Task details -> What you produce should match the records exactly, line for line.

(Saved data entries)
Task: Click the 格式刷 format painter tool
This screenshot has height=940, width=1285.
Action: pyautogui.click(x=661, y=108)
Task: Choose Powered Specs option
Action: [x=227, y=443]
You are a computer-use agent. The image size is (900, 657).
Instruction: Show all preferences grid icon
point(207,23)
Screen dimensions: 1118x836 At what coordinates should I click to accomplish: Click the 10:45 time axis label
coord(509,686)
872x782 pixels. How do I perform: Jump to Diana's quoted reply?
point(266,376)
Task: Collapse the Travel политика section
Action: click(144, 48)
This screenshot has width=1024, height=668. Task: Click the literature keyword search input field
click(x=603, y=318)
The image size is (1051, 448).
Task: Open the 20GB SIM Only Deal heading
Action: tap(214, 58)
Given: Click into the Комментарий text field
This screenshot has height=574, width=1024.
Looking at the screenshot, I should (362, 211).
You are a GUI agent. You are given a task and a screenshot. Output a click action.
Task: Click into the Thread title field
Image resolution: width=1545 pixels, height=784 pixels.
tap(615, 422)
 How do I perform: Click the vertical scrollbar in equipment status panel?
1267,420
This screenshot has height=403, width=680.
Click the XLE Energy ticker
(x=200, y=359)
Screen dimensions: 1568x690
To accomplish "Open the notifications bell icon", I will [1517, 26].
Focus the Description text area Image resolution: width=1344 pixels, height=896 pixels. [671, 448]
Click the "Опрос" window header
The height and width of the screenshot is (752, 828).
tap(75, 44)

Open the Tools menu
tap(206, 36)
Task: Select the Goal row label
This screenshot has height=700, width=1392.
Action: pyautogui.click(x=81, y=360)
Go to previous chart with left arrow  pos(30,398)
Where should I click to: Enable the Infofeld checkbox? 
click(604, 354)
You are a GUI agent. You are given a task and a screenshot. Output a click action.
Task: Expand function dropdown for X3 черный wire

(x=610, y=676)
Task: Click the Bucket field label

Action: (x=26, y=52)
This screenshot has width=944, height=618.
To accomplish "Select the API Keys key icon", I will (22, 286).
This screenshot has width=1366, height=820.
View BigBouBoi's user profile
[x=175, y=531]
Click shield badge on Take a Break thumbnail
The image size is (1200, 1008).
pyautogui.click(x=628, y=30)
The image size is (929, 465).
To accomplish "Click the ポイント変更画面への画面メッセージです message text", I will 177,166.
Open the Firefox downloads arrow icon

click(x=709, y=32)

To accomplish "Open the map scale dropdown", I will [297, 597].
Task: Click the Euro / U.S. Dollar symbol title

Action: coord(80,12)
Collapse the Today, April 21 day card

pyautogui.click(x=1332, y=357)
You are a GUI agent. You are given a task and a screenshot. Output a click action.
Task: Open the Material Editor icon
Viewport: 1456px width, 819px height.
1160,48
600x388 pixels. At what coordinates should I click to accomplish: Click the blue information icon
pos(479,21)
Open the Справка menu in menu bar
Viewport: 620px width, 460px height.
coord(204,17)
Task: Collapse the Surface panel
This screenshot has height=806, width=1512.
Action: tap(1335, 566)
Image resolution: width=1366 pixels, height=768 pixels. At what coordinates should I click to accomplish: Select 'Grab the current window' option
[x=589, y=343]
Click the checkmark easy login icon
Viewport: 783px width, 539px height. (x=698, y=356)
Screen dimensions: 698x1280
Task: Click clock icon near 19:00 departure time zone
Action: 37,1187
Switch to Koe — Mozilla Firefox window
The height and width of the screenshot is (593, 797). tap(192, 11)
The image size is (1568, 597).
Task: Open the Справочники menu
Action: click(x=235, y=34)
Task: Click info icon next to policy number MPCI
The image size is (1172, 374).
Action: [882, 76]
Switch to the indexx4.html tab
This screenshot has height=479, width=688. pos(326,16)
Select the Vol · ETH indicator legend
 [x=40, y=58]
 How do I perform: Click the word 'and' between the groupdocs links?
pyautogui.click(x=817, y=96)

Finished exercise ->
Task: Click the 格式刷 format painter tool
This screenshot has height=940, width=1285.
Action: pyautogui.click(x=661, y=108)
Task: Choose Powered Specs option
Action: [x=227, y=443]
You are a computer-use agent. The image size is (900, 657).
Instruction: Show all preferences grid icon
point(207,23)
Screen dimensions: 1118x836 At what coordinates should I click to accomplish: Click the 10:45 time axis label
coord(509,686)
872x782 pixels. How do I perform: Jump to Diana's quoted reply?
point(266,376)
Task: Collapse the Travel политика section
Action: click(144, 48)
This screenshot has width=1024, height=668. Task: Click the literature keyword search input field
click(x=603, y=318)
The image size is (1051, 448).
Task: Open the 20GB SIM Only Deal heading
Action: tap(214, 58)
Given: Click into the Комментарий text field
This screenshot has height=574, width=1024.
Looking at the screenshot, I should (362, 211).
You are a GUI agent. You are given a task and a screenshot. Output a click action.
Task: Click into the Thread title field
Image resolution: width=1545 pixels, height=784 pixels.
tap(615, 422)
 How do I perform: Click the vertical scrollbar in equipment status panel?
1267,420
This screenshot has height=403, width=680.
Click the XLE Energy ticker
(x=200, y=359)
Screen dimensions: 1568x690
To accomplish "Open the notifications bell icon", I will [1517, 26].
Focus the Description text area Image resolution: width=1344 pixels, height=896 pixels. [671, 448]
Click the "Опрос" window header
The height and width of the screenshot is (752, 828).
tap(75, 44)

Open the Tools menu
tap(206, 36)
Task: Select the Goal row label
This screenshot has height=700, width=1392.
Action: pyautogui.click(x=81, y=360)
Go to previous chart with left arrow  pos(30,398)
Where should I click to: Enable the Infofeld checkbox? 
click(604, 354)
You are a GUI agent. You are given a task and a screenshot. Output a click action.
Task: Expand function dropdown for X3 черный wire

(x=610, y=676)
Task: Click the Bucket field label

Action: (x=26, y=52)
This screenshot has width=944, height=618.
To accomplish "Select the API Keys key icon", I will (22, 286).
This screenshot has width=1366, height=820.
View BigBouBoi's user profile
[x=175, y=531]
Click shield badge on Take a Break thumbnail
The image size is (1200, 1008).
pyautogui.click(x=628, y=30)
The image size is (929, 465).
To accomplish "Click the ポイント変更画面への画面メッセージです message text", I will 177,166.
Open the Firefox downloads arrow icon

click(x=709, y=32)

To accomplish "Open the map scale dropdown", I will [297, 597].
Task: Click the Euro / U.S. Dollar symbol title

Action: coord(80,12)
Collapse the Today, April 21 day card

pyautogui.click(x=1332, y=357)
You are a GUI agent. You are given a task and a screenshot. Output a click action.
Task: Open the Material Editor icon
Viewport: 1456px width, 819px height.
1160,48
600x388 pixels. At what coordinates should I click to accomplish: Click the blue information icon
pos(479,21)
Open the Справка menu in menu bar
Viewport: 620px width, 460px height.
coord(204,17)
Task: Collapse the Surface panel
This screenshot has height=806, width=1512.
Action: tap(1335, 566)
Image resolution: width=1366 pixels, height=768 pixels. At what coordinates should I click to accomplish: Select 'Grab the current window' option
[x=589, y=343]
Click the checkmark easy login icon
Viewport: 783px width, 539px height. (x=698, y=356)
Screen dimensions: 698x1280
Task: Click clock icon near 19:00 departure time zone
Action: 37,1187
Switch to Koe — Mozilla Firefox window
The height and width of the screenshot is (593, 797). tap(192, 11)
The image size is (1568, 597).
Task: Open the Справочники menu
Action: click(x=235, y=34)
Task: Click info icon next to policy number MPCI
The image size is (1172, 374).
Action: [882, 76]
Switch to the indexx4.html tab
This screenshot has height=479, width=688. pos(326,16)
Select the Vol · ETH indicator legend
 [x=40, y=58]
 How do I perform: Click the word 'and' between the groupdocs links?
pyautogui.click(x=817, y=96)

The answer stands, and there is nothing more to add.